[SOLVED] Thermal throttling on 2070 Super

shiznit426

Commendable
Nov 29, 2018
5
0
1,510
Hi everyone. A couple months ago, I built a PC which my friend almost exactly copied. The only difference between his and mine are the case (he has a Fractal Design Meshify C and I have the shorter Mini version) and the motherboard (MSI B450 Gaming Plus MAX (ATX) vs AsRock X570M Pro4 (mATX)). I know the Pro4 is a shitty board, X570 is overpriced etc etc, but I was forced to receive it as a gift because my dad din't trust me to upgrade the BIOS back when the MSI B450 MAX boards weren't available.
Anyway, here are the important cooling specs:
  • CPU: Ryzen 5 3600 @ 1.325V and 4.15GHz
  • GPU: Zotac Twin Fan RTX 2070 Super
  • Case: Fractal Design Meshify C Mini Dark TG
  • Fan setup: 2 Noctua NF-A14 front intake, 1 Noctua NF-A12x25 rear exhaust
  • CPU Fan: Noctua NH-D15S
When I run benchmarks for a few minutes and when I play games that don't hit my monitor's refresh rate cap, the GPU throttles at 83-84C on automatic fan settings. My friend with the taller case gets GPU temps about 10C cooler with the same settings in MSI Afterburner (very light overclock, no voltage change). On 100% GPU fan speed, it tops out at 82C, right under the limit. That's better than blatant thermal throttling, but it's also far worse than my friend's situation and unbearably loud.
I have tried turning the PSU around to suck air out of the case since it's super overkill for my build power wise (750W). However, I think this may do nothing but rob the GPU of air to suck in. I haven't tested GPU temps at 100% fan speed with the PSU upside down.
The case fans and CPU fan are on "Silent Mode." The CPU stays slightly under 70C under full CPU-only load. It's an overkill but quiet solution.
The chipset fan is quite loud and annoying, but I don't know of its effects on GPU temps. The surface of the puny chipset "heat sink" feels hot whenever the PC is under load. There's an M.2 SSD under there as well. I don't know if it has a tangible effect on chipset cooling.
Here is a picture of my PC's insides: https://imgur.com/a/piHs6Sl I don't know how you're supposed to put images in a post. The "insert image" button didn't work with the Imgur link.
As you can see, there is very little room for the GPU fans to breathe (about 2cm). I could fit almost 13 US pennies under the highest point. The CPU cooler blocks the top PCIe slot. As I said before, my friend has a nearly identical PC aside from a taller case with more room under the GPU and an ATX B450 motherboard.

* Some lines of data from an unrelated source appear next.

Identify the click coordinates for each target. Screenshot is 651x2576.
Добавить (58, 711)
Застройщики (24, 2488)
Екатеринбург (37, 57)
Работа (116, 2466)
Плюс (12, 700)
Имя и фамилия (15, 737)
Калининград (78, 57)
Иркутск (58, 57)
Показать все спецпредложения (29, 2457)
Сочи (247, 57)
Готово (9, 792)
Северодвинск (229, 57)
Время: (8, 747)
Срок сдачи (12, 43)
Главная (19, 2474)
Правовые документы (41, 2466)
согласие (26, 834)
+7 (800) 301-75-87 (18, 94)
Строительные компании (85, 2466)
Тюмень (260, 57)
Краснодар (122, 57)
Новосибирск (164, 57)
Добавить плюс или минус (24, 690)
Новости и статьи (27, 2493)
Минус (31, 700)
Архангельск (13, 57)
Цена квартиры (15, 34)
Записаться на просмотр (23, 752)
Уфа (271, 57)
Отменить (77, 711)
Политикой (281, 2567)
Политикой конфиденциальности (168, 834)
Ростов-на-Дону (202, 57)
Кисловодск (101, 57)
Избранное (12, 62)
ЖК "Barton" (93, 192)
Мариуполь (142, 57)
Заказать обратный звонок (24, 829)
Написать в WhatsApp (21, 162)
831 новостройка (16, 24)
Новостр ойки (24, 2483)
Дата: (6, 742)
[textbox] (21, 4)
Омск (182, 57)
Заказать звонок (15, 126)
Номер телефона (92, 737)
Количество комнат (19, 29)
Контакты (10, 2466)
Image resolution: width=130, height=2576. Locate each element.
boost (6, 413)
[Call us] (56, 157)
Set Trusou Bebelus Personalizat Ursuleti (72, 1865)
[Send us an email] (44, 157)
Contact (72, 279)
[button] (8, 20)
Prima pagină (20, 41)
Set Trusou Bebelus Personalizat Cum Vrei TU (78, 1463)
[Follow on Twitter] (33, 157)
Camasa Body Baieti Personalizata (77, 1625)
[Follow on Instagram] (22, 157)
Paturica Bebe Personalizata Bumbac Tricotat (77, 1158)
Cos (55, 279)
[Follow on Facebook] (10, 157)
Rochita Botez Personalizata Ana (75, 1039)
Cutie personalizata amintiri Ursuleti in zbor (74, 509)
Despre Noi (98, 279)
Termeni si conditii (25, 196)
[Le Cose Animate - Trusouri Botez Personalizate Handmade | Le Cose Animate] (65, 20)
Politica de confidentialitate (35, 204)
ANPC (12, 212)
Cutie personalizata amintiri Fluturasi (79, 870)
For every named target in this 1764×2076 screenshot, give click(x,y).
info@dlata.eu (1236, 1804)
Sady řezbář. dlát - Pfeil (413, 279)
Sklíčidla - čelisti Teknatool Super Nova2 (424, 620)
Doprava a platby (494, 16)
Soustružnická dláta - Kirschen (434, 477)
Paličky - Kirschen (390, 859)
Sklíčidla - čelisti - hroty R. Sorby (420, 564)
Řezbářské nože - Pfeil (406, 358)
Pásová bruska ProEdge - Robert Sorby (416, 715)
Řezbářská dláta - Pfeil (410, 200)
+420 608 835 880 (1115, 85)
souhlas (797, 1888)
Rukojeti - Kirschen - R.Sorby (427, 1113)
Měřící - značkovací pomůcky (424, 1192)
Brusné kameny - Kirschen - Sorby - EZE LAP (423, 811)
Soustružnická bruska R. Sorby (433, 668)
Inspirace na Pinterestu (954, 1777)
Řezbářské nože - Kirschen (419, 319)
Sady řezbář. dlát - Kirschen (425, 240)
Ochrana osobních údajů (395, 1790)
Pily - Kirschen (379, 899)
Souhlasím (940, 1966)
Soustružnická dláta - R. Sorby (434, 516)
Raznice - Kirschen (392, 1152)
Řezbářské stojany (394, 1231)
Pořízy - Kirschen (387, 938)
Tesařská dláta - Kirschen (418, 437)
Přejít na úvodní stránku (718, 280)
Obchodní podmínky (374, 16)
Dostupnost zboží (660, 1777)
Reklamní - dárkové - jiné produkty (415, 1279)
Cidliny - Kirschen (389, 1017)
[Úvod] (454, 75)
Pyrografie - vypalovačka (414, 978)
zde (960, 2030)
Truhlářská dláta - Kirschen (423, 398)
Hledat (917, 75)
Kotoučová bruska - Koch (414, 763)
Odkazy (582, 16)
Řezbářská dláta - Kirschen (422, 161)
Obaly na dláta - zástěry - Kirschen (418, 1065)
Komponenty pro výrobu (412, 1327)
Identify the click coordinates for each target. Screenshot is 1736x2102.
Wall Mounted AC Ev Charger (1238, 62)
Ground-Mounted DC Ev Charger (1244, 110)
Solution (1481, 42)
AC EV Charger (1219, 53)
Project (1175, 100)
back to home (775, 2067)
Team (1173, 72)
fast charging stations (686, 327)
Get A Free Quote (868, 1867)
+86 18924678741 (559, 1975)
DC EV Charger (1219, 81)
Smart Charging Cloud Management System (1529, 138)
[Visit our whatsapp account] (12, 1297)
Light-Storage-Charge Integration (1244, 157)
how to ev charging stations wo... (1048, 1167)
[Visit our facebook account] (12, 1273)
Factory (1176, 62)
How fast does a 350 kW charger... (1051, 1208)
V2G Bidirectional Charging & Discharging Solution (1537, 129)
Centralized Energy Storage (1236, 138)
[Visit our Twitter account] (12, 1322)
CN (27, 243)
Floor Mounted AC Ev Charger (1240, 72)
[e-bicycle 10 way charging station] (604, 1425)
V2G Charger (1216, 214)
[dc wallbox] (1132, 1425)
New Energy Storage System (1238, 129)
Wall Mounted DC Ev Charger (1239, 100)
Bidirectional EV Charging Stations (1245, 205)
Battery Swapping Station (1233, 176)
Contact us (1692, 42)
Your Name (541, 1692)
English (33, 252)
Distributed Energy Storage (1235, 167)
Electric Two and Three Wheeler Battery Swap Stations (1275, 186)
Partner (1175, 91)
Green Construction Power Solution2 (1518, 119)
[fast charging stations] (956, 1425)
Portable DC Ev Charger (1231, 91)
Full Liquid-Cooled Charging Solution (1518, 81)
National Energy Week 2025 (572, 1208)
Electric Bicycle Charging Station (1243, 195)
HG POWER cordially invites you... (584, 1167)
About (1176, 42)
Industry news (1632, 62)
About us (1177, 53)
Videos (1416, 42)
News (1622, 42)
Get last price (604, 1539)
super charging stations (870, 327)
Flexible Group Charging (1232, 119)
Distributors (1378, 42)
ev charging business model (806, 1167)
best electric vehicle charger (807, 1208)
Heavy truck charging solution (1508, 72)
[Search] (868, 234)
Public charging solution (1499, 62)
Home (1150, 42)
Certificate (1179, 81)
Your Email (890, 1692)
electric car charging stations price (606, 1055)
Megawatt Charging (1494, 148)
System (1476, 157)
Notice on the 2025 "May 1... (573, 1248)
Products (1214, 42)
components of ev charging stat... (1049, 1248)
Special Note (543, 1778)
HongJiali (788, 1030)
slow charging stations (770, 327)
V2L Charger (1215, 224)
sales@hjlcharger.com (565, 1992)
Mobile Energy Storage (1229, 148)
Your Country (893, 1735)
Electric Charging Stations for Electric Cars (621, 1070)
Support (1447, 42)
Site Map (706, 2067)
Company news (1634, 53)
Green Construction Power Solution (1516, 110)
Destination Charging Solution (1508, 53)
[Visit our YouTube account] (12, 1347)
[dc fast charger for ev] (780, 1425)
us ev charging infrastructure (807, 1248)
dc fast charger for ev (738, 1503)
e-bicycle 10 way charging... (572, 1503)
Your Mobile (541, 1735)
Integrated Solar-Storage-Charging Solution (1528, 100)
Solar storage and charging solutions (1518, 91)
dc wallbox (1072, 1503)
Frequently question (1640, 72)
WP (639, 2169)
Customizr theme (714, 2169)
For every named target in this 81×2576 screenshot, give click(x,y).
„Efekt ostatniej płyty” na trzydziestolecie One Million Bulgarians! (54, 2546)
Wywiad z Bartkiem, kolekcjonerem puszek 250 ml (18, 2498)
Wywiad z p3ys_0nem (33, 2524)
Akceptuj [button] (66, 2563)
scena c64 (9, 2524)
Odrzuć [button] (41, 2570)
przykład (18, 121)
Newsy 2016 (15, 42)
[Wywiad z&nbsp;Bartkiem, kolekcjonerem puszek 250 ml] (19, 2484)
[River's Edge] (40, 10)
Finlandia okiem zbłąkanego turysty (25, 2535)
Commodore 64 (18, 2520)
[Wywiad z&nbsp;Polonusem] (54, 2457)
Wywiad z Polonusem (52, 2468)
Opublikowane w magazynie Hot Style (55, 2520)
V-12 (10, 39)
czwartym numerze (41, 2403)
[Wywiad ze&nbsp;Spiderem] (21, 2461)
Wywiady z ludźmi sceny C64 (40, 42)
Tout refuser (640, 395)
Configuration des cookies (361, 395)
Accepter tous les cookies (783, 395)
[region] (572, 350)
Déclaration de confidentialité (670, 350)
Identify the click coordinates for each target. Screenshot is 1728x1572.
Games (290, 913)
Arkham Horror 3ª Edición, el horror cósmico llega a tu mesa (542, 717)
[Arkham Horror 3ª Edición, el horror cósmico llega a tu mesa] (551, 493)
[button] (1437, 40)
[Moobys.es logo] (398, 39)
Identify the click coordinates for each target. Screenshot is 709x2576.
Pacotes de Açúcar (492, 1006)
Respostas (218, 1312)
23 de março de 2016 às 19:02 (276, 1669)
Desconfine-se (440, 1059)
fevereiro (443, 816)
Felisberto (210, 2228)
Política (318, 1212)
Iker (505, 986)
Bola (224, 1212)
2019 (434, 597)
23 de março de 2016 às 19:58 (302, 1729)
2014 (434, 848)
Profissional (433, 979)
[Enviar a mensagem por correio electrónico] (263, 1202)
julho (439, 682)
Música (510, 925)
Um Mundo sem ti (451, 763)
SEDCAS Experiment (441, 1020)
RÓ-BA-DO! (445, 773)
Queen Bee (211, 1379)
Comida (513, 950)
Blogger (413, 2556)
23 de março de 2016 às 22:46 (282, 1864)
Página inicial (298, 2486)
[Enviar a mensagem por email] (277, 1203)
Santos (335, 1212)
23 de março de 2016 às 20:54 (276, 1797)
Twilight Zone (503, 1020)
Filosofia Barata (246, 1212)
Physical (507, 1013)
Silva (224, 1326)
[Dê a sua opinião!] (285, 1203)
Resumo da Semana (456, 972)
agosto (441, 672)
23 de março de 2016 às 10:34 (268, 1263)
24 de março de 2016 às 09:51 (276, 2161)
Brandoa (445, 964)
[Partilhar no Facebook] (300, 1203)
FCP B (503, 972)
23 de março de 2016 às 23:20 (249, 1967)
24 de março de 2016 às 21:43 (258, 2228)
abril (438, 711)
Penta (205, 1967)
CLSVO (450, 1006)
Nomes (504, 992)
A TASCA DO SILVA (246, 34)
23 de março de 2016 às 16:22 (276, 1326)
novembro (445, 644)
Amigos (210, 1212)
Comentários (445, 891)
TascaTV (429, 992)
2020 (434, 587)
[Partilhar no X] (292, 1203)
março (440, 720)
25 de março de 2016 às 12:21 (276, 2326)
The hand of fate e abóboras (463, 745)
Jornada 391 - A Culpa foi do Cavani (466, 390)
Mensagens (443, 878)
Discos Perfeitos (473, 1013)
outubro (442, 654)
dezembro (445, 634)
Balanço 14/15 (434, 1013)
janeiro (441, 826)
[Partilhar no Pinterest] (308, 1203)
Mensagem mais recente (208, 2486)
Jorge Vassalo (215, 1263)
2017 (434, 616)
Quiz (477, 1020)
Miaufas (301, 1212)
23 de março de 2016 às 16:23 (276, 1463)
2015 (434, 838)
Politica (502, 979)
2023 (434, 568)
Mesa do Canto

Is there anything I can do that won't cost a fortune?
 

shiznit426

Commendable
Nov 29, 2018
5
0
1,510
Would turning the CPU cooler upwards allow you to place the GPU in the top PCIe? To me it seems like the low clearance is suffocating the card.
I must have misread what you wrote in January because this is exactly what I did a couple months ago when I decided to tackle this issue again. It turns out that I installed the D15S upside down the first time around. Fortunately I saved that $10 over the standard D15 because otherwise my GPU would still be suffocating without the D15S' superior PCIe clearance. Anyway thanks for the proper solution to my problem even if I didn't take your advice when I should have! My GPU now tops out at 82C at only 60% fan speed or so with the power limit at 111%. Additionally, the fans are quieter at the same power level now (maybe an air pressure issue before, I don't know). I can get it several degrees cooler if I want to bump up the fan speed.